◆ TASK PROMPT ◆
Your answer must be an exact copy of the lines from the one containing "Task: Focus the 系统下载 search input field" through the last line of the records below, with no pictures; please include nothing else.

Saved entries:

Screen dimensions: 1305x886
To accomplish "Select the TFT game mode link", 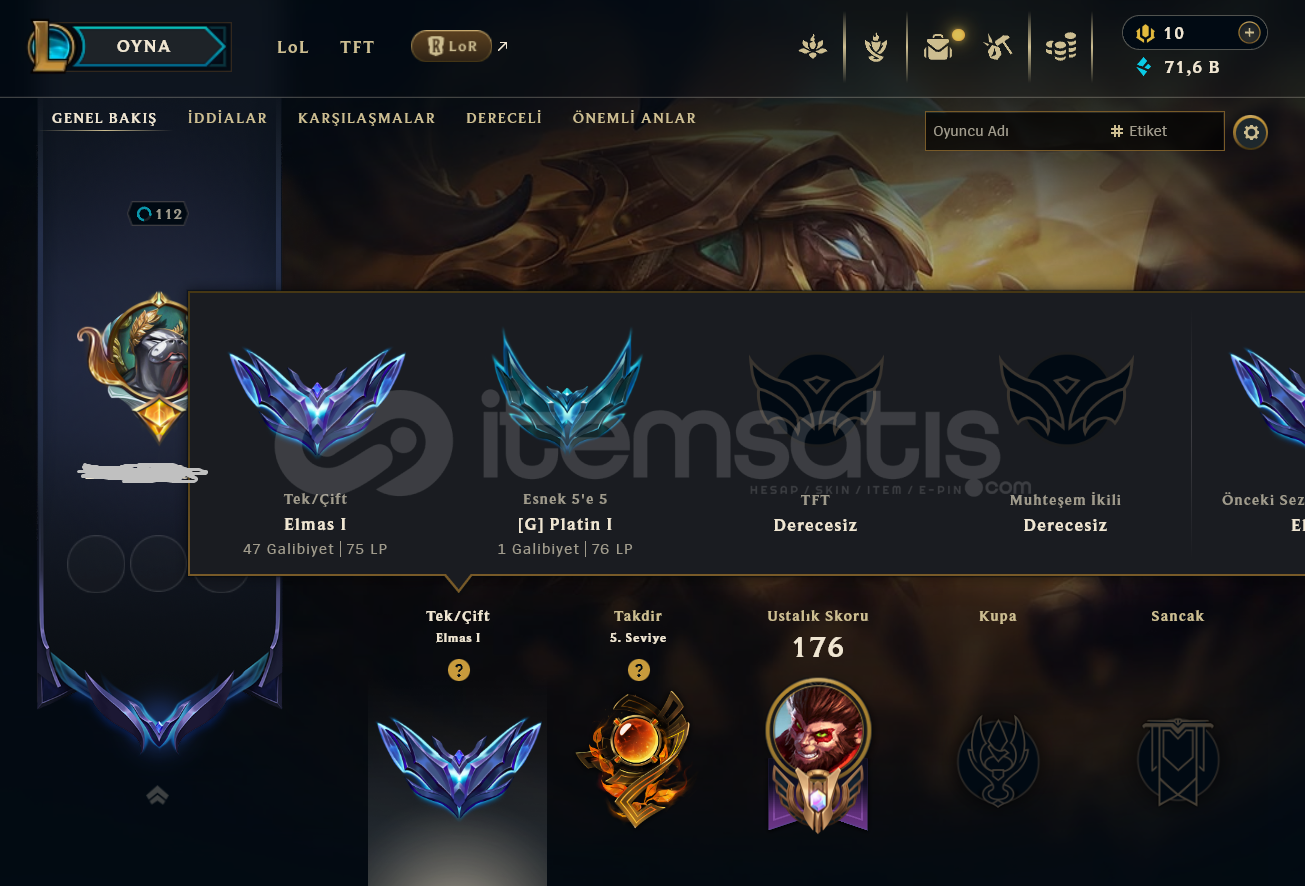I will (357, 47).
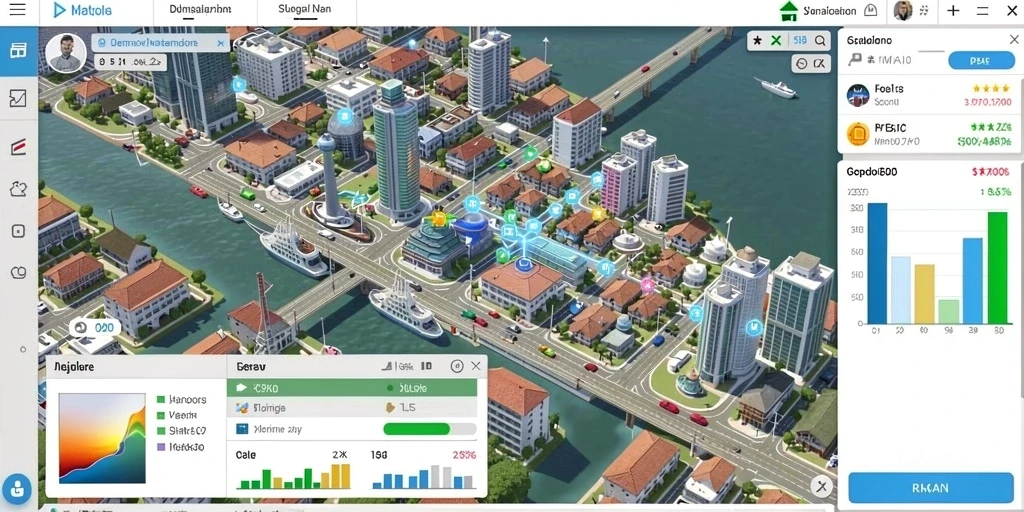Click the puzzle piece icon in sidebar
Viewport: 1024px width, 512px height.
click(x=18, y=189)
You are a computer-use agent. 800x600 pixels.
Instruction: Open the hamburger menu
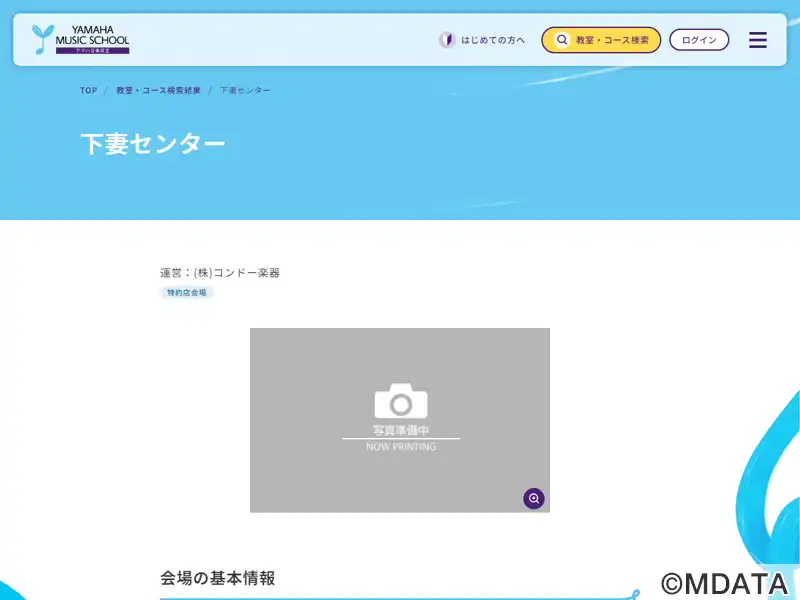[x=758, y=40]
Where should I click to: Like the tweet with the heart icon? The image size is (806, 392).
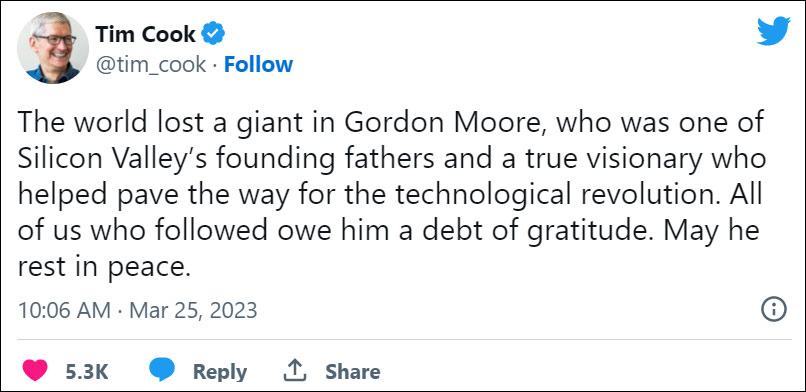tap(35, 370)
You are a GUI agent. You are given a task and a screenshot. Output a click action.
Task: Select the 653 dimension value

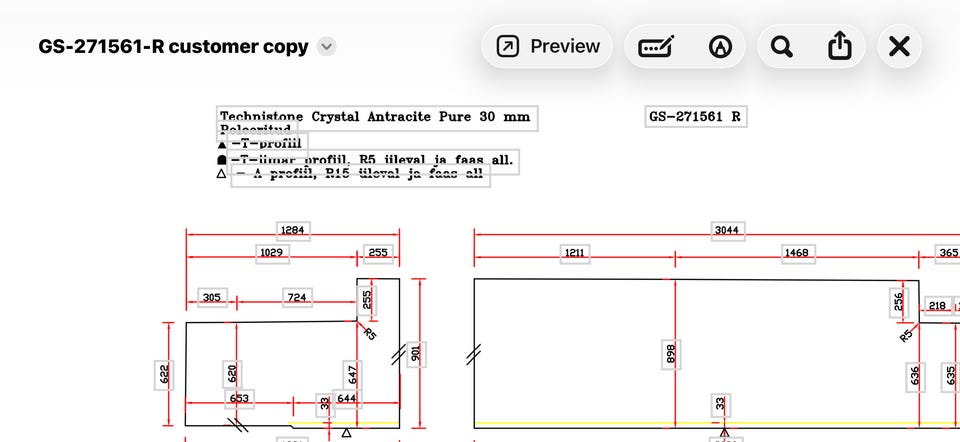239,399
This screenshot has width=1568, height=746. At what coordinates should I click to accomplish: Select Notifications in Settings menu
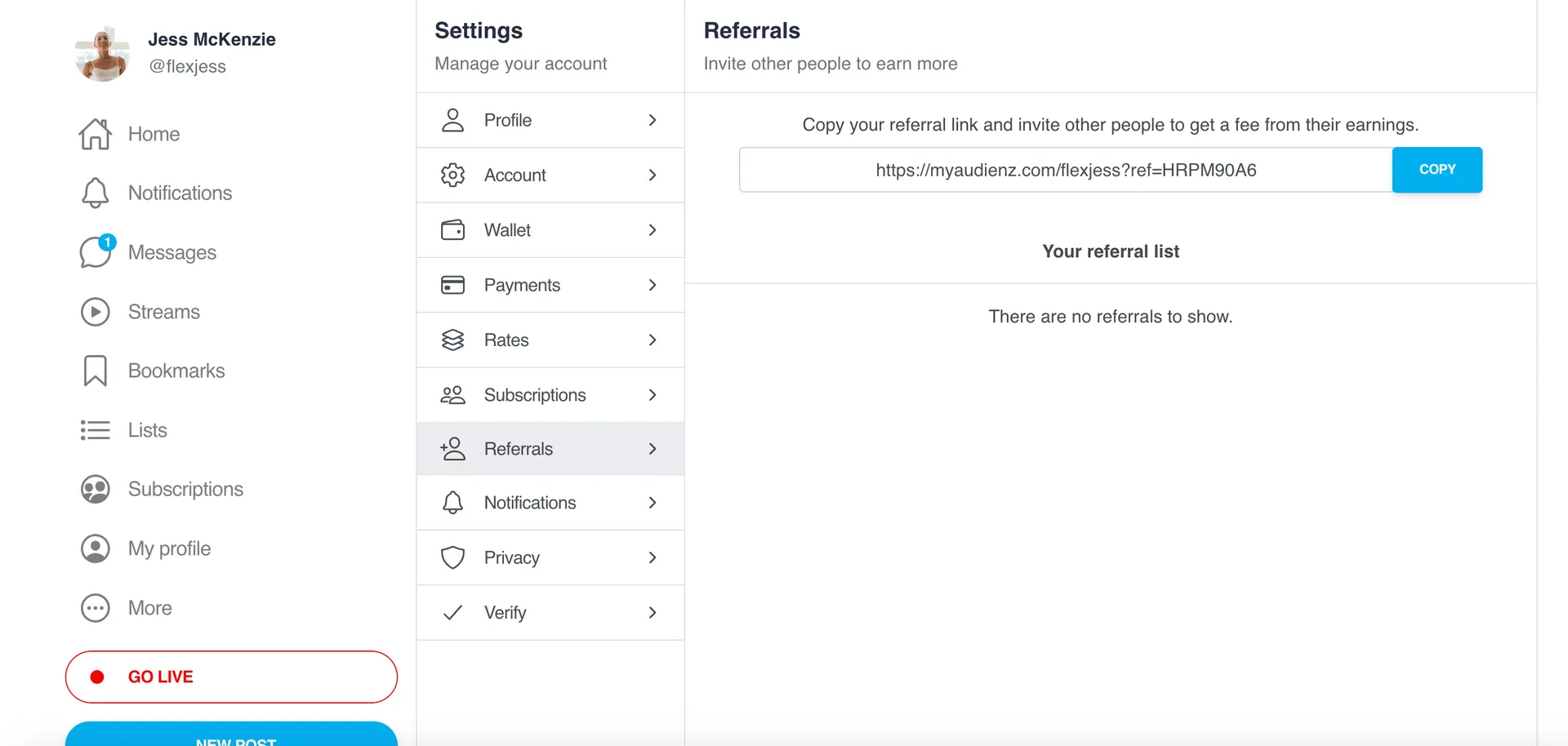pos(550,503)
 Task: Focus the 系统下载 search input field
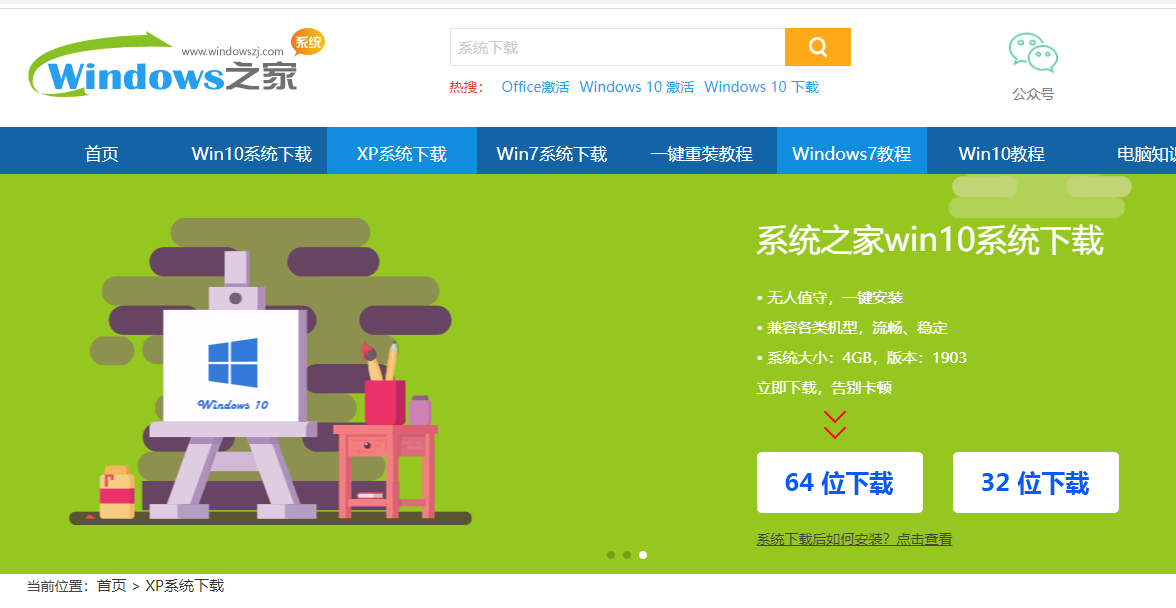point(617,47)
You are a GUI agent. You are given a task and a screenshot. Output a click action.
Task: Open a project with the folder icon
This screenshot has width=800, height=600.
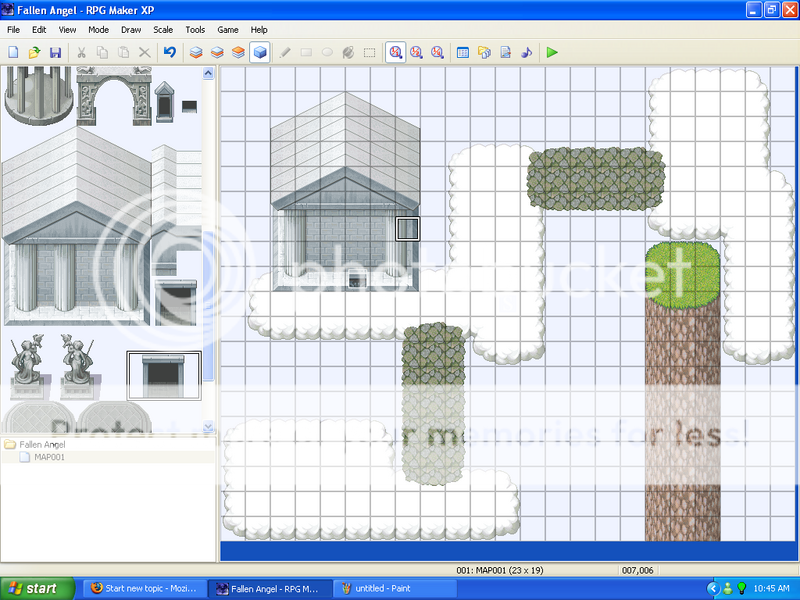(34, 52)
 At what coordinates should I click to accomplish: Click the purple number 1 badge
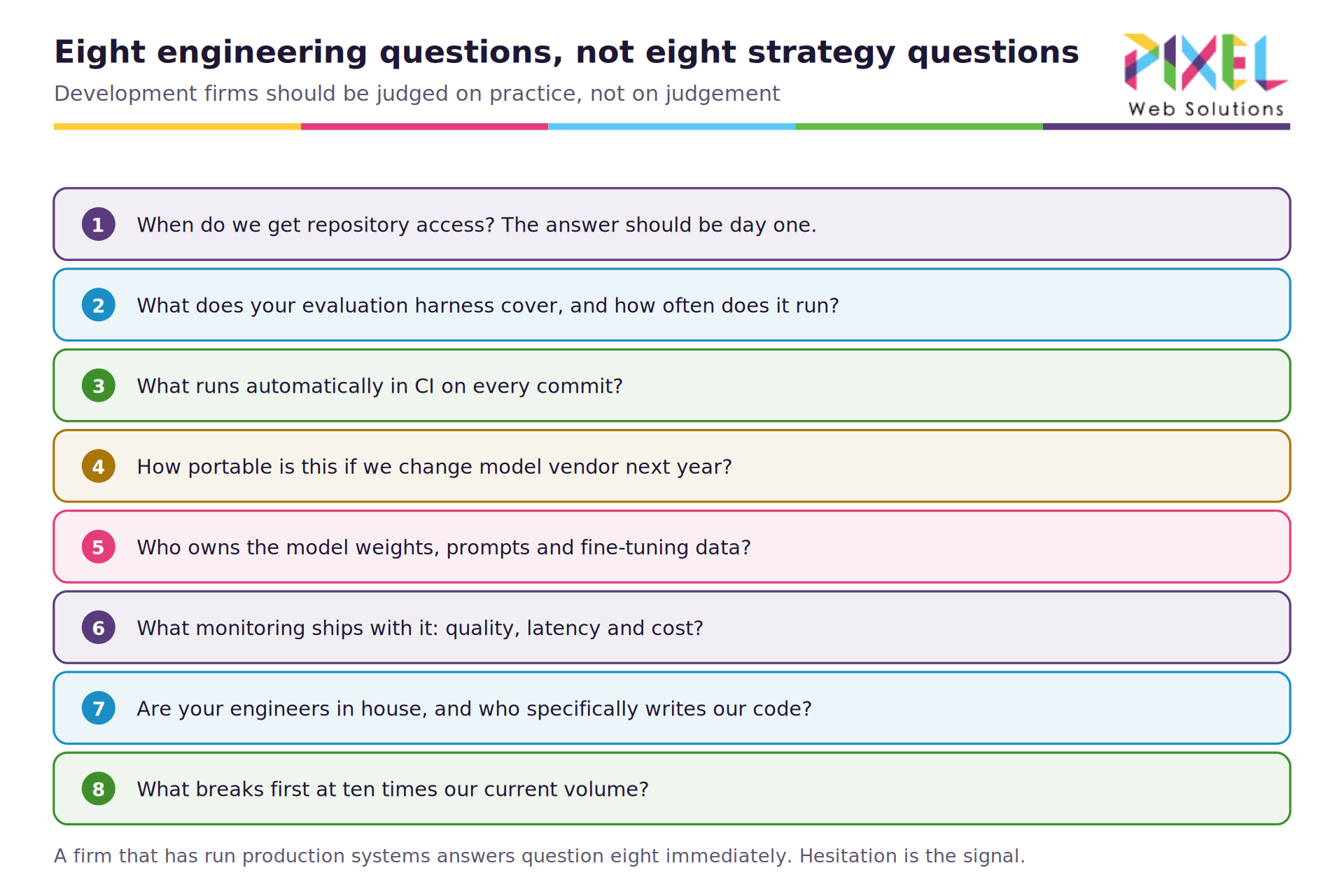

◆ SOLUTION FOR THIS TASK ◆
 Task: Focus the 系统下载 search input field
point(617,47)
You are a GUI agent. You are given a task and a screenshot. Output a click action.
Task: Open a project with the folder icon
This screenshot has width=800, height=600.
(34, 52)
 At what coordinates should I click to accomplish: Click the purple number 1 badge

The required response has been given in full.